One of my greatest concerns is battery life. It should be 3-4 hours at the very least!

No, I'm not after VAIOS really, just that I found one while browsing. I'm not picky about brands, so long as they have decent quality.

Um, please reply quickly if you will. I wish to have the laptop with me by tomorrow

UPDATE: Um, what's Llano?


----------



## thetechfreak (Jul 25, 2011)

zap said:
			
		

> UPDATE: Um, what's Llano?


 Its a new range of AMD processors

Info and small review here- AnandTech - The AMD A8-3850 Review: Llano on the Desktop


----------



## zap (Jul 26, 2011)

I snooped around some shops today and this is what I've found:
HP G42-478TX Notebook PC (LN357PA) specifications - HP Home & Home Office products

The dealer is selling it at 33,200. I've seen it, the looks are okay-okay, but I think it's got a good gfx card: ATI Mobility Radeon 6370 512 MB.

Should I go for it, or is there a better deal I am missing?

BTW, I just went to notebookcheck and they say that Intel HD 3000 performs better that it???


----------



## Zangetsu (Jul 26, 2011)

zap said:


> I snooped around some shops today and this is what I've found:
> HP G42-478TX Notebook PC (LN357PA) specifications - HP Home & Home Office products
> 
> The dealer is selling it at 33,200. I've seen it, the looks are okay-okay, but I think it's got a good gfx card: ATI Mobility Radeon 6370 512 MB.
> ...


yup..its far better than the SONY Via u had in mind initially.
but get 4GB RAM upgrade.



zap said:


> BTW, I just went to notebookcheck and they say that Intel HD 3000 performs better that it???


no intel HD3000 is not a good performer than ATI HD series...

PS: u can checkout laptops from DELL.
One of my frnd recently purchased DELL Inspiron with Core-i5,4GB RAM & ATI HD 5XXX series card.
arnd 35k he completed many latest games in it COD black ops,F1 2010,BFBC2 etc


----------



## Cilus (Jul 26, 2011)

If you are willing to pay 35K, just increase the budget ny 1K and get *Asus A53SJ @ 36K*. This is the most well balanced laptop within price and comes with a great hardware config, unmatched by any of the other brands.

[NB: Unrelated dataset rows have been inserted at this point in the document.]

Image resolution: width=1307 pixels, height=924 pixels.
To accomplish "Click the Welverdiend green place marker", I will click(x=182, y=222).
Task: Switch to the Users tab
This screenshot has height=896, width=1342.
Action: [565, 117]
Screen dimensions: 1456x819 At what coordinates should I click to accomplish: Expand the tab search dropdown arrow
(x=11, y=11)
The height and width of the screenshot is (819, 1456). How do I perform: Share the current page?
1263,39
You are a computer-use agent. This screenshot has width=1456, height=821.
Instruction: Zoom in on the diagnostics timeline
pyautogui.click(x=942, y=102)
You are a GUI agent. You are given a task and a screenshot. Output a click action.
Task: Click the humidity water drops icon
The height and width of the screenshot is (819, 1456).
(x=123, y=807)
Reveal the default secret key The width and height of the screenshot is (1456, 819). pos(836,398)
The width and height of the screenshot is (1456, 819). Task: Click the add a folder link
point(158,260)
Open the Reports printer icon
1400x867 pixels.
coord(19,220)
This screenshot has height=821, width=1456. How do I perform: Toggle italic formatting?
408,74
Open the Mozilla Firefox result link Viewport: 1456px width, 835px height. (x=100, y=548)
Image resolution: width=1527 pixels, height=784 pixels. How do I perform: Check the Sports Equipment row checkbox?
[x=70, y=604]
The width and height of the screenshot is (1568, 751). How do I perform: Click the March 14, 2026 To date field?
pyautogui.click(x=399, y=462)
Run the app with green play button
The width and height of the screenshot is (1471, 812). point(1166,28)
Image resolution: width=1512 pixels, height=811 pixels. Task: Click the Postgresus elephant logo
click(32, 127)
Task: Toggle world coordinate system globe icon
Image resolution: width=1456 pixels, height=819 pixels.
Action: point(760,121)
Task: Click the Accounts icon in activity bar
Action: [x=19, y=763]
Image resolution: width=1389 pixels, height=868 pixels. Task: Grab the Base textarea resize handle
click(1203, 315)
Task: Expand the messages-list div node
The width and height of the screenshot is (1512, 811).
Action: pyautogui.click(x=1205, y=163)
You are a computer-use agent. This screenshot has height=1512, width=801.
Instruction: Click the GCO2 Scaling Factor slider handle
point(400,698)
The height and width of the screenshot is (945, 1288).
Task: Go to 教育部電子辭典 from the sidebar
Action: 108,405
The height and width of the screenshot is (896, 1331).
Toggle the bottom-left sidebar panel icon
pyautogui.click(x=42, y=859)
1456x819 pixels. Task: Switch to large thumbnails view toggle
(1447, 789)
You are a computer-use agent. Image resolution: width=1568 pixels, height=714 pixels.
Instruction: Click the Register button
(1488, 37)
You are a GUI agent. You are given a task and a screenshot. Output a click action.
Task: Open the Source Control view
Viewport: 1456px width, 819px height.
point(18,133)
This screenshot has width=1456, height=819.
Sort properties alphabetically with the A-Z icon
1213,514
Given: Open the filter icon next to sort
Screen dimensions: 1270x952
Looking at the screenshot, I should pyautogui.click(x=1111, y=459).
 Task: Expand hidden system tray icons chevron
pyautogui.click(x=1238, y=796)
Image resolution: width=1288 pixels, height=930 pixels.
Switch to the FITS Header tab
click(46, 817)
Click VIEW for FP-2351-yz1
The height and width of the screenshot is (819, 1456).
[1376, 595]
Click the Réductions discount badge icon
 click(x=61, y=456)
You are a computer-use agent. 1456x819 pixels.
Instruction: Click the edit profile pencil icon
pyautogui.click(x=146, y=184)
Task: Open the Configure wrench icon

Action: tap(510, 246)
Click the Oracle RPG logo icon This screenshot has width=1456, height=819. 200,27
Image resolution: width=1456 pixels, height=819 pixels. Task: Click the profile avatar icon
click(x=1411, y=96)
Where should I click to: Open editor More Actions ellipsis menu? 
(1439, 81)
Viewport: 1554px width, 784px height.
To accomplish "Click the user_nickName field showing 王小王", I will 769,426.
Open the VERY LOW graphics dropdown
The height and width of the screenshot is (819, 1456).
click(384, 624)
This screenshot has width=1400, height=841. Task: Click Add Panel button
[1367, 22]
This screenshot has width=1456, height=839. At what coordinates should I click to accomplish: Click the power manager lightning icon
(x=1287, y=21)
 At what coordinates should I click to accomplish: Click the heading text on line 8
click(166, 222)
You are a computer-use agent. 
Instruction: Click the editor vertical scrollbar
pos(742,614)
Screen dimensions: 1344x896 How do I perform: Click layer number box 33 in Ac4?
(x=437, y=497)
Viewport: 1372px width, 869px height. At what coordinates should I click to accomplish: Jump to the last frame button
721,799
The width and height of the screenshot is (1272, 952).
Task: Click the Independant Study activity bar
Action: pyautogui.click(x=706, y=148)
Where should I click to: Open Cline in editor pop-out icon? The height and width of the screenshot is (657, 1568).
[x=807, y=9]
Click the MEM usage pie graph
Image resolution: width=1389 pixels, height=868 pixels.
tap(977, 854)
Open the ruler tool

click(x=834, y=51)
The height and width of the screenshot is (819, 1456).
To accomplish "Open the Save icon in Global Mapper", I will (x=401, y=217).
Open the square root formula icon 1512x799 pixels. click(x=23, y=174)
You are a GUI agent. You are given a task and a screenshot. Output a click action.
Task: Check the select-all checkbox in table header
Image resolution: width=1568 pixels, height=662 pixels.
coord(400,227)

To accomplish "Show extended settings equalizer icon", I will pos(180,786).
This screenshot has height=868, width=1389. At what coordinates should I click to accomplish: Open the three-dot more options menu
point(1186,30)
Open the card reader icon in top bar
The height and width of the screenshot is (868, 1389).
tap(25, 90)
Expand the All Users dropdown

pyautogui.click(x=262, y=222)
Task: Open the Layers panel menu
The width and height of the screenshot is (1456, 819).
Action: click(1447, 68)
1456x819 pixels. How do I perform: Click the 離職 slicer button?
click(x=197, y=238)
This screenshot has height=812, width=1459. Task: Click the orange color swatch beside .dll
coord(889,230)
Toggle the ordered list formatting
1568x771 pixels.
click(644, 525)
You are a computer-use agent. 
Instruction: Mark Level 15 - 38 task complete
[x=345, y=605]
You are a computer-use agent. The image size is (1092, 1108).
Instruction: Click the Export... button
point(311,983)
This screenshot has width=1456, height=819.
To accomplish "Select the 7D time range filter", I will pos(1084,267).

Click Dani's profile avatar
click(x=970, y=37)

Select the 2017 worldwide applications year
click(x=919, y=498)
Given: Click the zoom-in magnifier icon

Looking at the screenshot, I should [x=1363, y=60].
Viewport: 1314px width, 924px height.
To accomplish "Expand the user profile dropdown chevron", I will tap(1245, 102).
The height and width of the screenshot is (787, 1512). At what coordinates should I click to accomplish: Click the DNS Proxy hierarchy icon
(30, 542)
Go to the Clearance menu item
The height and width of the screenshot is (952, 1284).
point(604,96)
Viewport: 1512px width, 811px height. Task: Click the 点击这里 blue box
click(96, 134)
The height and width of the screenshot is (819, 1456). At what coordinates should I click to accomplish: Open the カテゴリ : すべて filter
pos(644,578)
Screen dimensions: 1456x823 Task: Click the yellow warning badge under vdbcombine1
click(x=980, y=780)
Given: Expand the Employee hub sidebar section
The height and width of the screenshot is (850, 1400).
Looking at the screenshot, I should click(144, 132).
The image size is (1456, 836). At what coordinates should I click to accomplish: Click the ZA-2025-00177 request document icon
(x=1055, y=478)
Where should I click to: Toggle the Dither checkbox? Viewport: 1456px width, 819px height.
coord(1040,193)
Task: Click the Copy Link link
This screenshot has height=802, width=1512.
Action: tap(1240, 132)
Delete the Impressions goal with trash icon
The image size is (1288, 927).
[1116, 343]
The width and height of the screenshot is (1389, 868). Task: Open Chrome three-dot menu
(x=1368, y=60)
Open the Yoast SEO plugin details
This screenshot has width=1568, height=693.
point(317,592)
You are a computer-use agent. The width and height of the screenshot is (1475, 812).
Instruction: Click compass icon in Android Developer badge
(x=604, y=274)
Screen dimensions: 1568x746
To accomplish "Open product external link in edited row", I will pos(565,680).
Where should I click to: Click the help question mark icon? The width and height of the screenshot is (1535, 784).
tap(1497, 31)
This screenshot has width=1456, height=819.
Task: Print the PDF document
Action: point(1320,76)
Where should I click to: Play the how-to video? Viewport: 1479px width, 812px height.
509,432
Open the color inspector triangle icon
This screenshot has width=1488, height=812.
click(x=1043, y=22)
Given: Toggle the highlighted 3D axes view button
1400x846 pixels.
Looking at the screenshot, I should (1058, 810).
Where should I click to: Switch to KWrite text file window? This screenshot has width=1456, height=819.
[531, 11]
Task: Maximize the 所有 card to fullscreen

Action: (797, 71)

Here is the specs for it:-

Core i5 2410M 2.3 GHz (3 MB L3 Cache)
4 GB 1333 MHz DDR3 ram
500 GB 5400 RPM HDD
nVidia GT 520 1 GB GDDR3 Graphics card
15.6" HD Glare Display with 1366X768 resolution
0.3 Mpx Web Cam

My friend has bought it after my suggestion n I have checked it personally. All the current games are playable here and It offers more than 3 Hrs of battery backup with normal usage. Even while playing HD movies, it provides more than 2 Hrs of backup.

Check the *Online Link*.


----------



## xtremevicky (Jul 26, 2011)

Now that is a great laptop for that pricing ! 

Get this one !


----------



## zap (Jul 26, 2011)

Cilus said:


> If you are willing to pay 35K, just increase the budget ny 1K and get *Asus A53SJ @ 36K*.
> 15.6" HD Glare Display with 1366X768 resolution



Thanks mate, but I won't stretch my budget that far. Plus, I want nothing over 14.1''

@ everyone else - dudes, what about notebookcheck??? They say HD 3000 is better! Is that because they're testing it on a faster CPU?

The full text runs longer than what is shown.